While retiring early is ideal, working up to a ripe old age is better. The residents of Sardinia, an island off Italy actually has a ratio of male to female centenarians at 1:1. The global ratio is 1:4. People in Sardinia are not rich. Yet, people there live up to 100 and more because they are always active, taking part in town gatherings, socializing with their neighbors. More importantly, the elderly in Sardinia are treated with respect for their wisdom. As a result, Sardinia’s elderly feel they are still of value to their community.


I am not saying that you die with your boots on. The people of Sardinia do retire from work, but they remain active in their community.

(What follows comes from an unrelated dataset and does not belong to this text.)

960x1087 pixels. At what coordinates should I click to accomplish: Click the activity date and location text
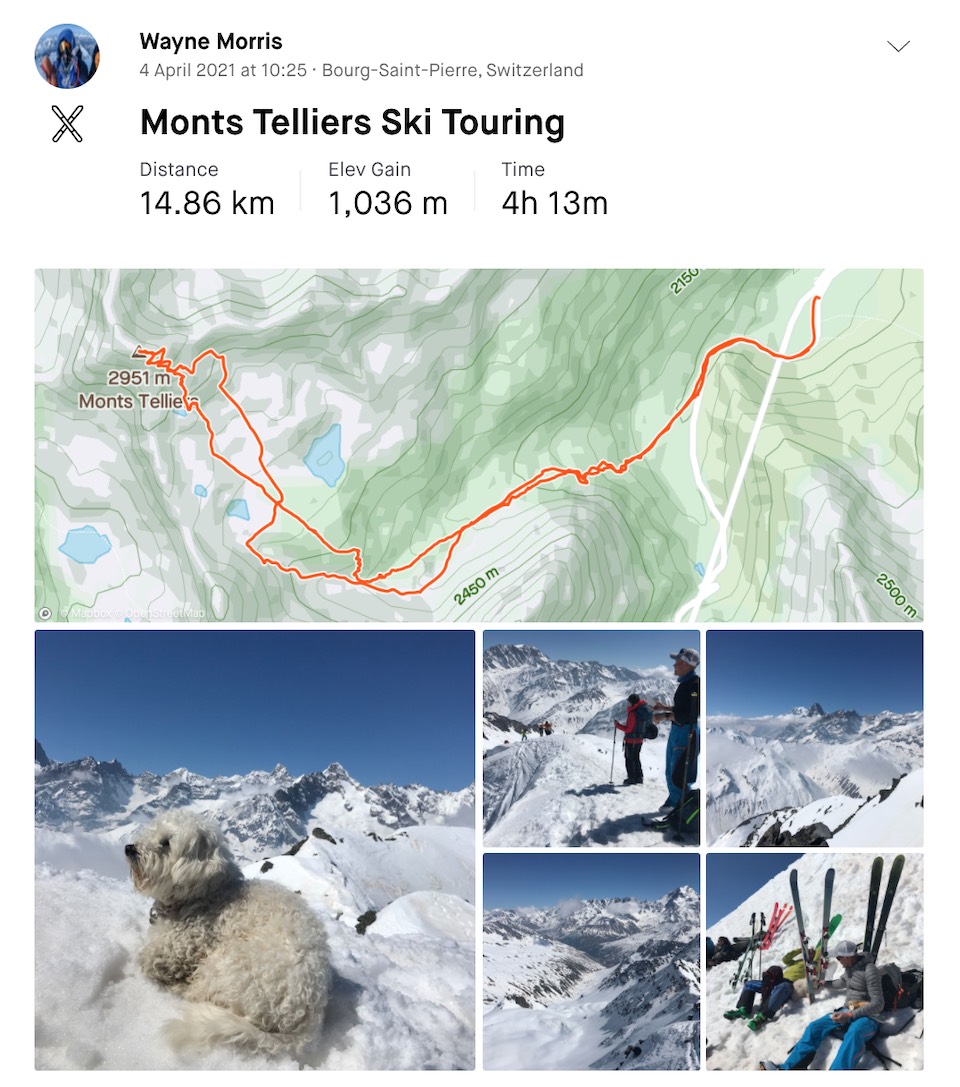tap(361, 70)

“Human work proceeds directly from persons created in the image of God and called to prolong the work of creation by subduing the earth, both with and for one another. Hence work is a duty: ‘If anyone will not work, let him not eat.’ Work honors the Creator’s gifts and the talents received from him. It can also be redemptive. By enduring the hardship of work in union with Jesus, the carpenter of Nazareth and the one crucified on Calvary, man collaborates in a certain fashion with the Son of God in his redemptive work. He shows himself to be a disciple of Christ by carrying the cross, daily, in the work he is called to accomplish. Work can be a means of sanctification and a way of animating earthly realities with the Spirit of Christ.” (III.2.2.7.IV.2427 Catechism of the Catholic Church)

Of course, you might say that doing work for charities is also work in and of itself. That is true. But why wait until after you retire?

It is said that you cannot give what you do not have. Yet, you already have what is needed to allow you to give and they are your talents given you at the time you were born. You need not be wealthy.

“And looking around, he saw the wealthy putting their donations into the offertory. Then he also saw a certain widow, a pauper, putting in two small brass coins. And he said: ‘Truly, I say to you, that this poor widow has put in more than all the others. For all these, out of their abundance, have added to the gifts for God. But she, out of what she needed, has put in all that she had to live on.’” (Luke 21:1-4)

Giving out of your abundance is great. But giving out of your need is heroic.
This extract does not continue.